As a lonely old fart, he frequents Match.com and similar virtual hang-outs. To this I can attest, since I've helped him describe himself to possible paramours on a couple of occasions. He maintains that, around midnight, a 'sea of pop-ups' flooded his screen, and, when he attempted to rid himself of them, he inadvertently opened some, which in turn activated others. Then, he says, his Norton security program warned of some sort of invasion, so he parked this host of interloping virtual bandits at the bottom of his screen, for his brother, a computer wiz, to check in the morning.
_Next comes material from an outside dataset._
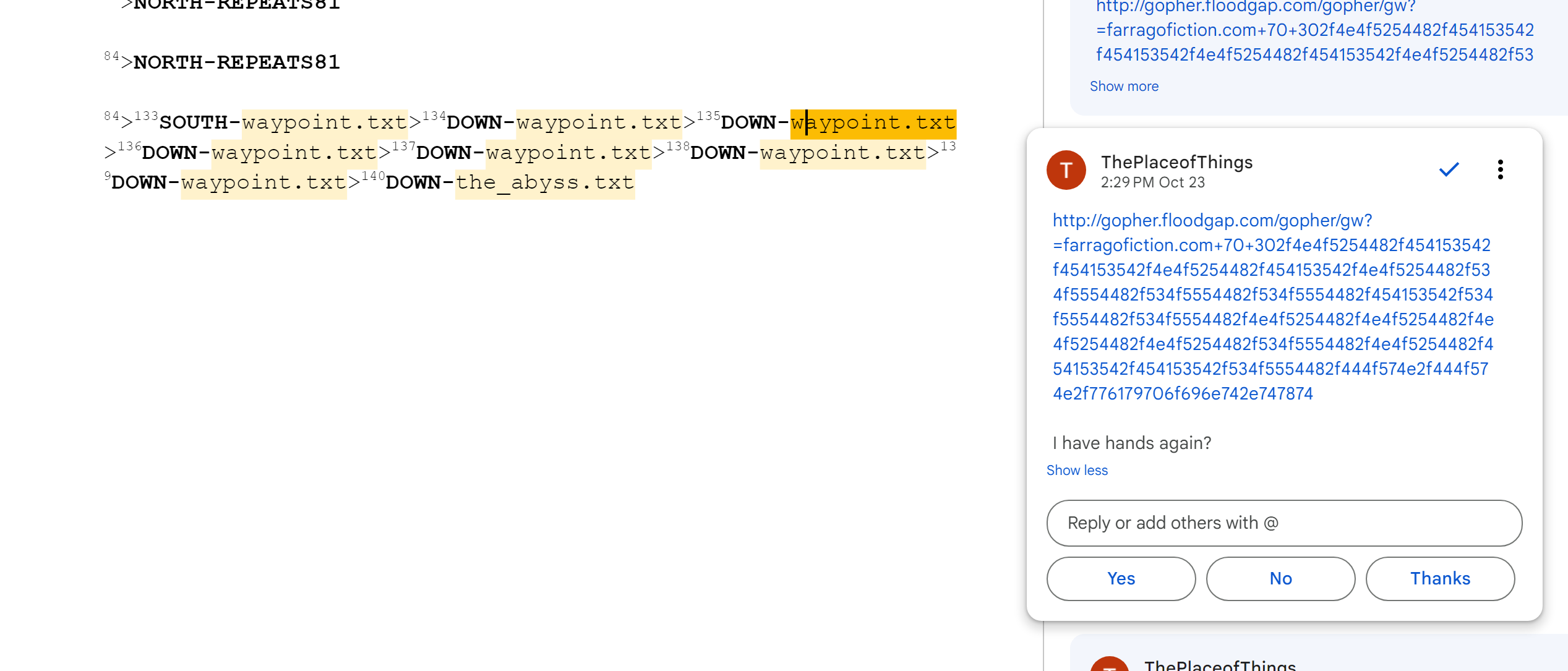This screenshot has height=671, width=1568.
Task: Click waypoint.txt after 137 DOWN
Action: coord(568,153)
At this point, Monroe City and Walton County officers, who were observing him after a lingering Wendy's employee had called in a 'suspicious loiterer,' turned on their flashlights, confiscated his laptop and charged him with violating Georgia's relatively new 'child endangerment' statute, which basically says that any electronic engagement of 'tight teen twat'(TTT) is a felony punishable by one to twenty years in prison. Apparently, exactly one of the screens that was open or parked on his system constituted TTT, an inference based on the fact that the authorities leveled only one charge against Karl, even though the law specifies that each download is a distinct criminal act, chargeable in its own right.
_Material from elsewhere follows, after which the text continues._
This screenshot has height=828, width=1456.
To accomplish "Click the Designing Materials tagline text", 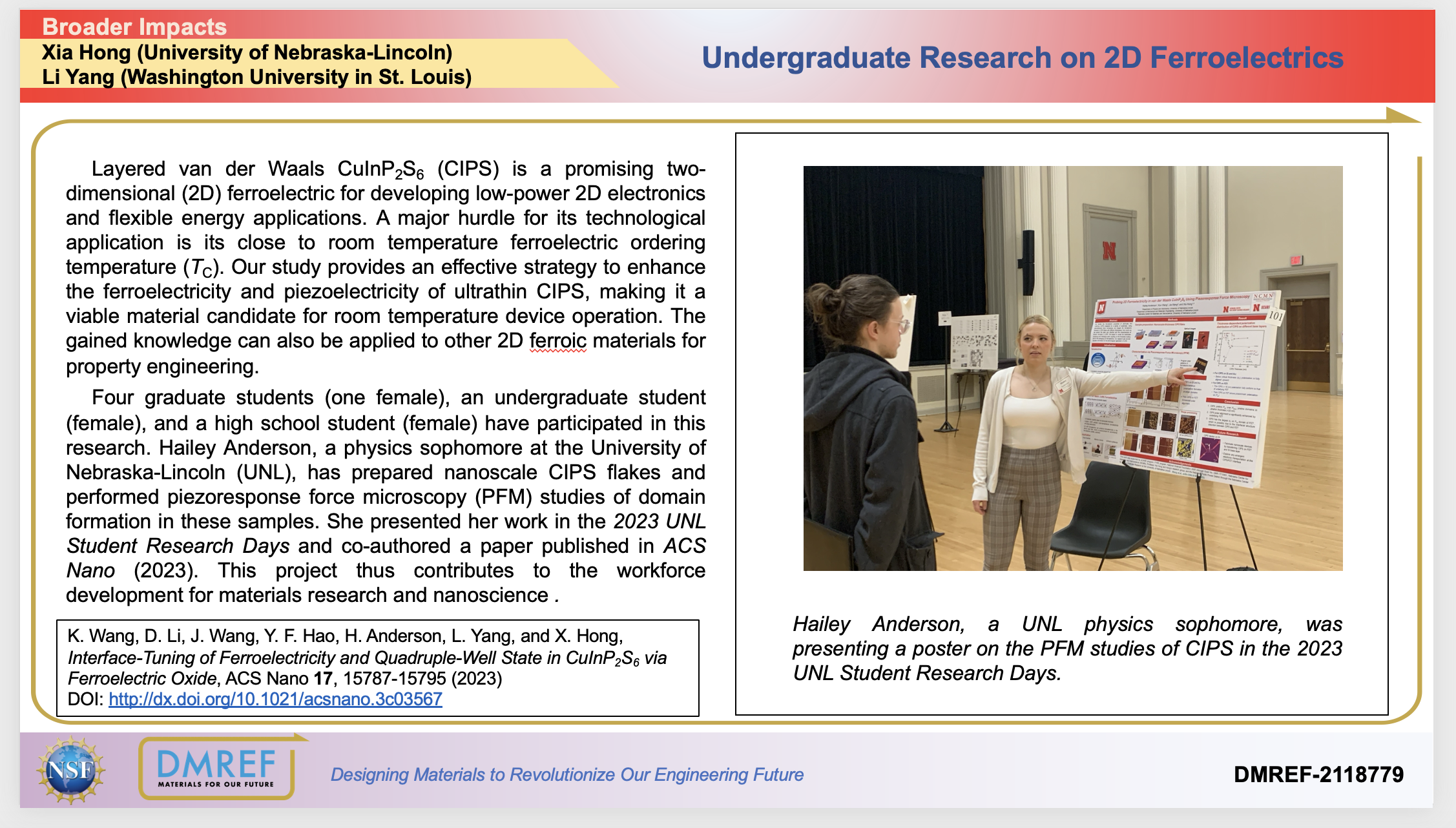I will [567, 774].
Karl has never gone to jail before, for anything, nor could the State's barrister provide a single instance of even a hint of sexually predatory behavior, toward children or otherwise. Moreover, he consistently has denied any intention of engaging underage girls, TTT or otherwise, whether virtually or actually.
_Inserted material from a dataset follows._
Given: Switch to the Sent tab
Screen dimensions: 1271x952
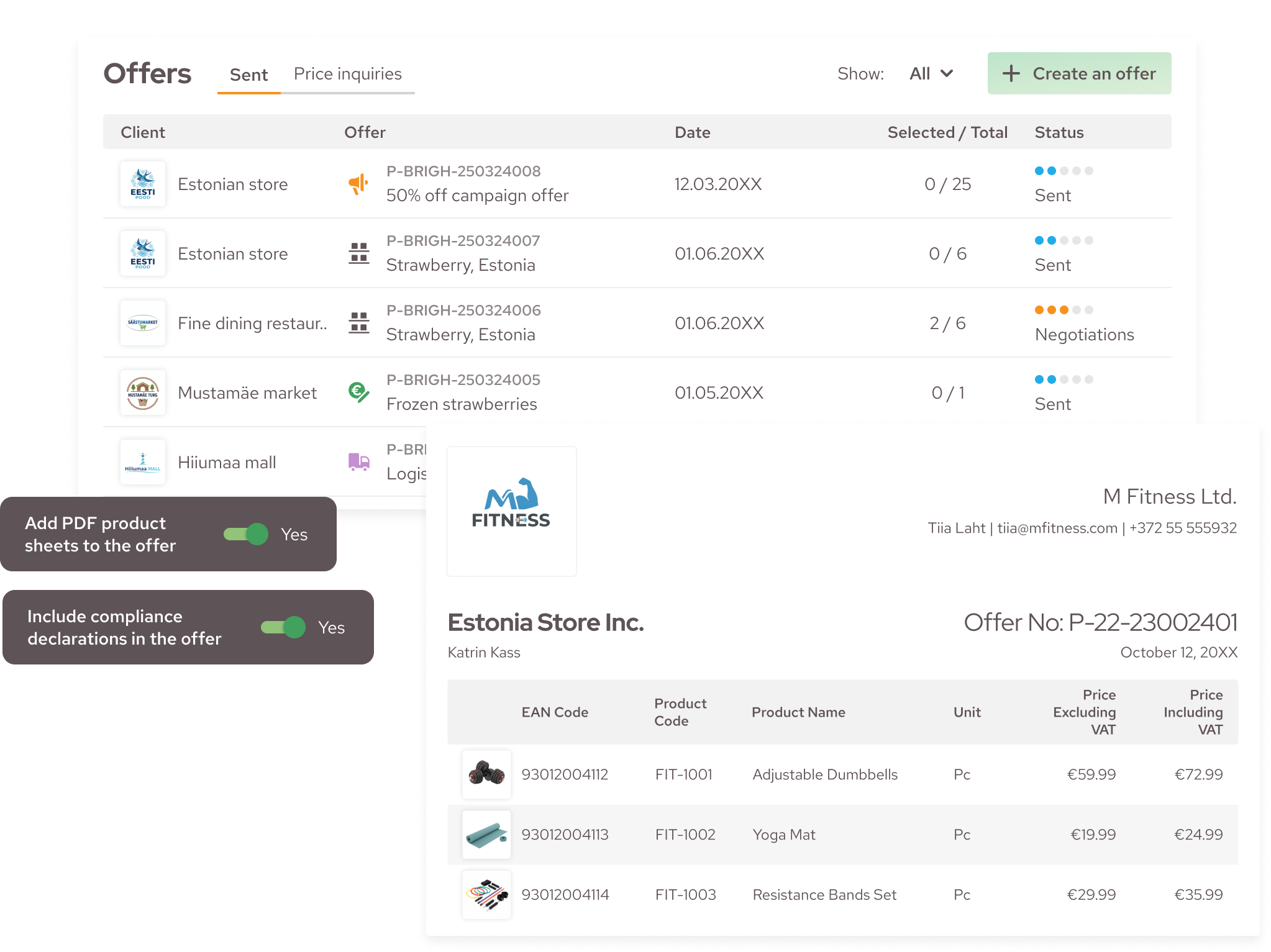Looking at the screenshot, I should (248, 75).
Under these circumstances, the fierce resistance to a bail bond seems anomalous, unless the purpose of the law is something other than protecting children. Clearly, my friend does not represent an obvious threat, especially inasmuch as the State can closely monitor his movements on the outside, which they will do with an ankle monitor while he is on bail. Why might W. Kendall Winne, Jr., the DA, have anything other than the good of Georgia's youngsters in mind?
On one of the nights at 11:30 that several of us visited Karl during a thirty minute visitation window, I came upon a possible answer to that question. Since only one person could address my bound and shackled friend through the plexiglass, on a phone from the 1970's that barely worked, I decided to pick up the link for a young fellow whose visitor had not shown up.
Michael, a boyish 25 year old, another veteran, is serving four years for what he called "one stupid decision on a computer on a Saturday night" a year and a half ago. So he admits intentionally engaging TTT, though he had no record as a 'sex offender' prior to that, nor did he suggest that he had a predilection for young girls. "There's plenty more just like me in here," he told me. Thus, at least plausibly, District Attorney Winne justifies his existence, and obtains funding and political support, because he has identified a ready source of inmate fodder, at least a couple of whom are former soldiers.
I cannot prove this, at least not yet. Nor do I care to demonstrate yet that the a substantial proportion of the 'sexual offender' business is a fraud and an attack on all expressions of sexuality that step outside the bounds of St. Augustine's views. However, I will challenge those who say that they care for veterans; I will call on those who call themselves progressive. When will we get rid of the laws that demonize our blameless friends and our innocent family members along with the rare miscreant? So long as laws such as this remain on the books, any one of us is an inadvertent keystroke away from felony and hard prison time, though in the event, only the hapless and the poor, a substantial chunk of whom will be veterans, are likely to suffer the consequences. Unless we intend to offer the 'good German' defense, we ought to make sure, starting today, that the litany of victimless crimes that clutter our statutes, are no longer on the books tomorrow.